THE political issue for Christians in 2016

THE political issue for Christians in 2016

In the early days of the Republic, Baptists supported Thomas Jefferson, even though he was not a Christian.  Why?  Because he supported religious freedom.  Russell Moore says that Christians today need to develop that same mindset  in their political activism today.  He says that THE political issue for Christians in the upcoming elections needs to be religious liberty.

From Russell Moore: What Will Matter to Evangelicals in 2016 – WSJ:

Thomas Jefferson wouldn’t make it as a Sunday school teacher in a Baptist church. We don’t tend to recruit those who would cut apart a Bible to get rid of miracles and resurrections—for us the best parts—to instruct our children. Yet the same Baptists and other evangelicals who wouldn’t have let Jefferson near their baptismal pools were willing to check his name for president of the United States because he was willing to stand up for religious freedom.

That’s why the most important test of 2016 may be the Thomas Jefferson Primary —the race to see which candidates offer a clear, coherent vision of religious liberty when the very idea is contested in American politics.

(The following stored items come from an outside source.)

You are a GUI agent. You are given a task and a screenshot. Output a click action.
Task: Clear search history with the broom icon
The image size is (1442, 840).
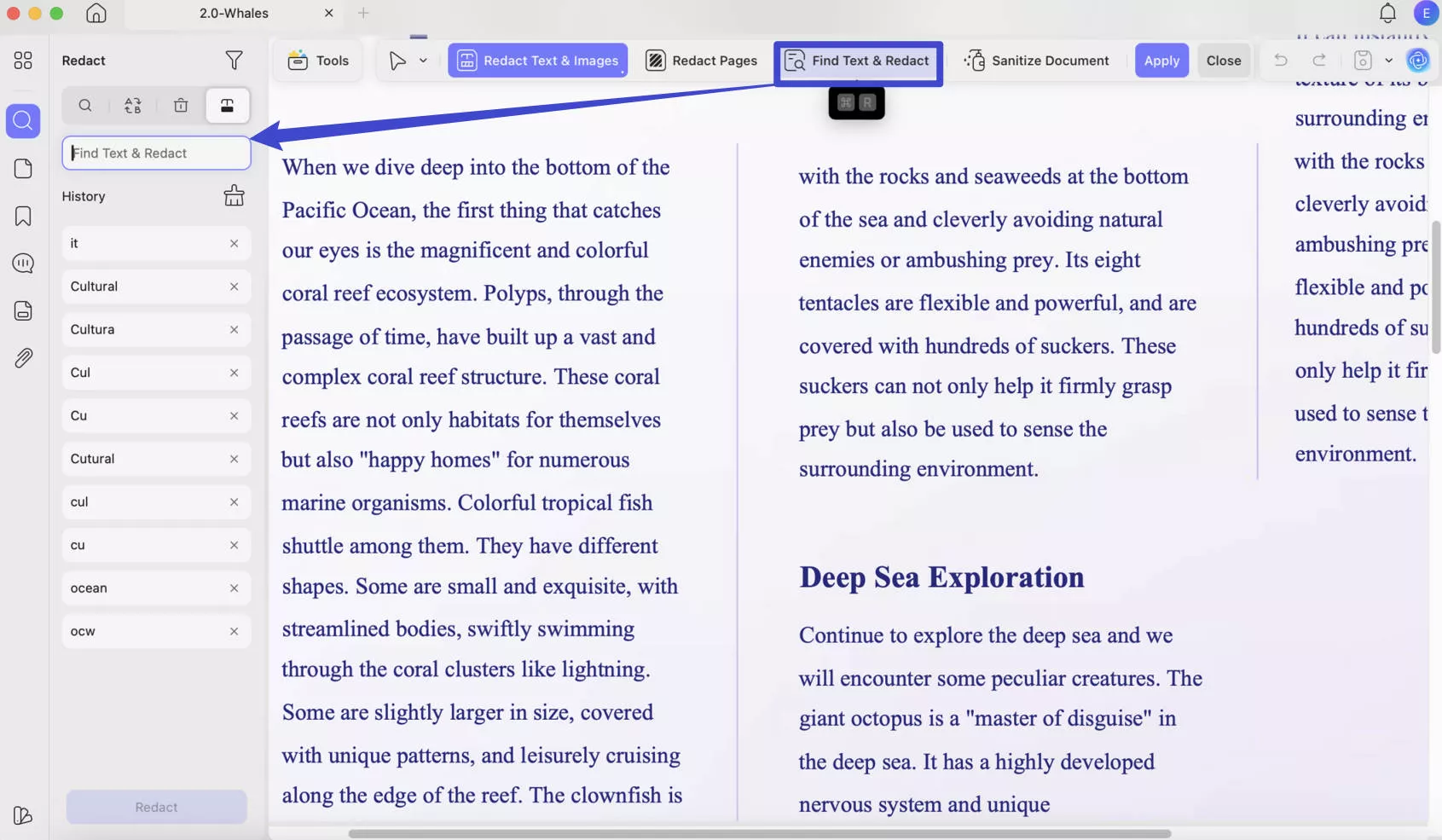point(235,195)
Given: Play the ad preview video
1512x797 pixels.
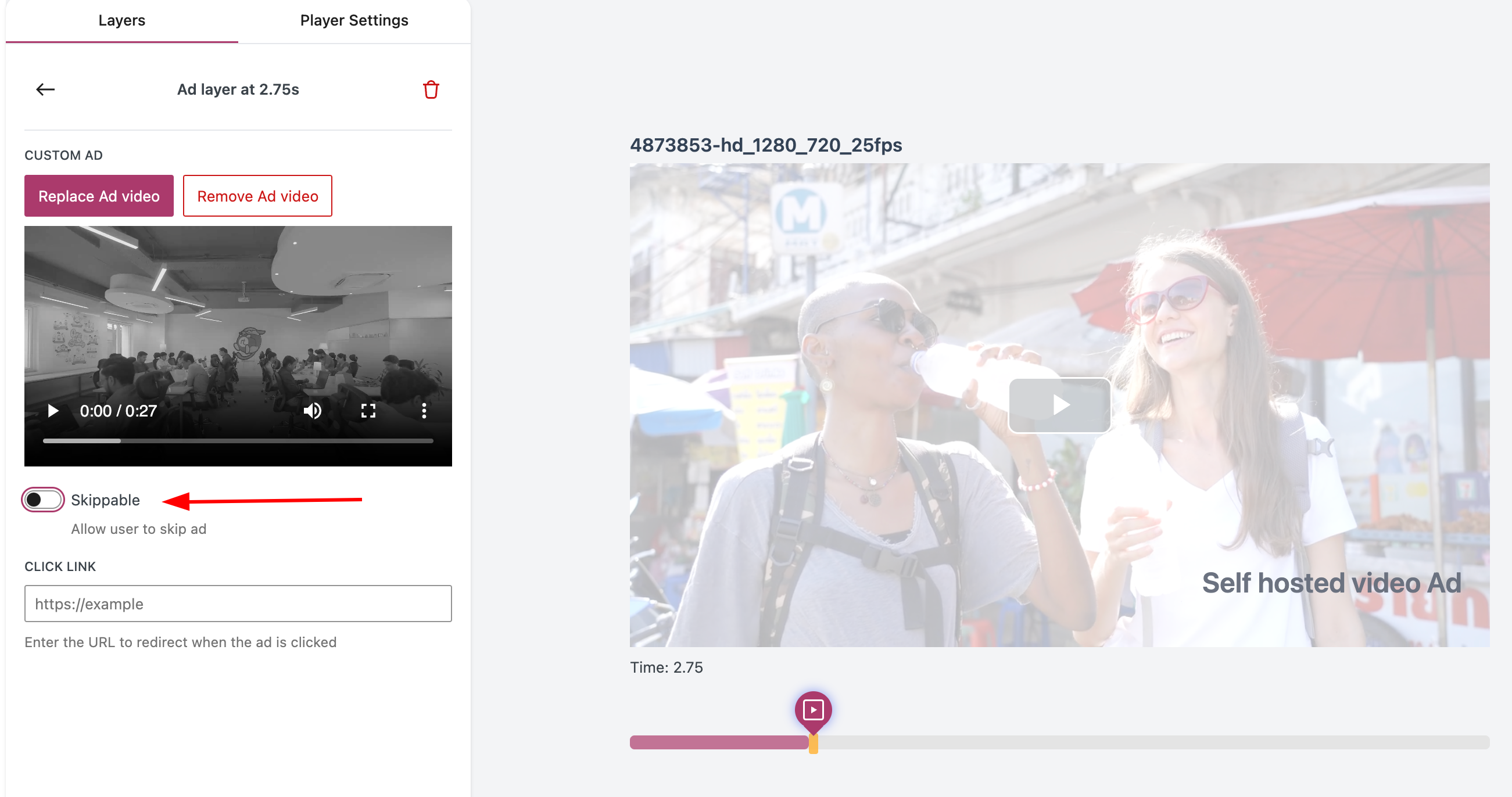Looking at the screenshot, I should (53, 411).
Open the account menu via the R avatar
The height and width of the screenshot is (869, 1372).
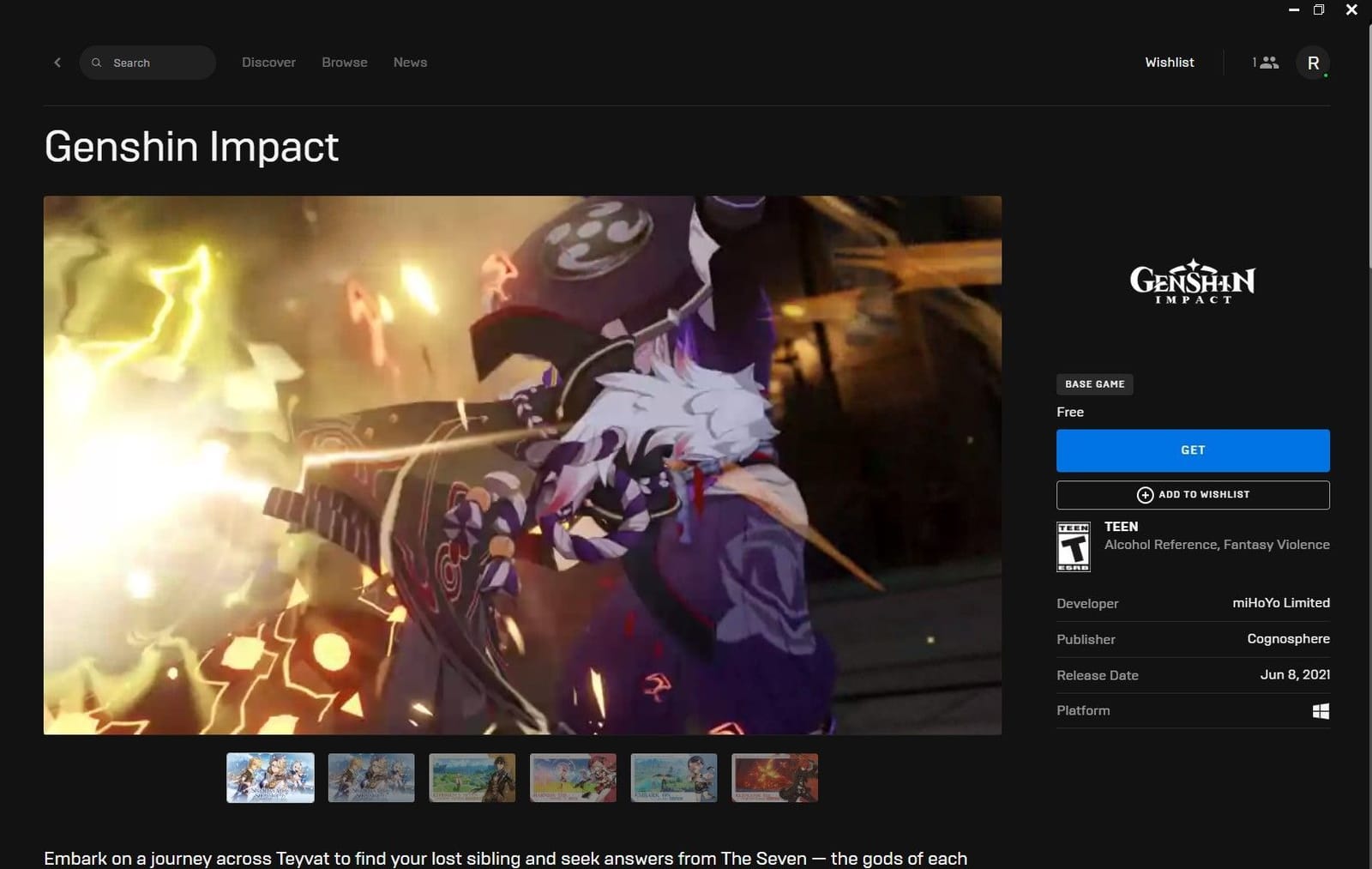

Jefferson won over the Baptists and evangelicals without pretending to be one of them. After all, he was derided as an infidel by his critics. Jefferson and the Baptists came to religious liberty from two very different starting points. He based it on an Enlightenment understanding of natural rights. They based it on a gospel in which consciences must be free if they are to stand in judgment on the Last Day. The Founding-era evangelicals, such as fiery Virginia Baptist revivalist John Leland, didn’t care about motives, but about who would work to secure freedom. That’s a good model for the next election.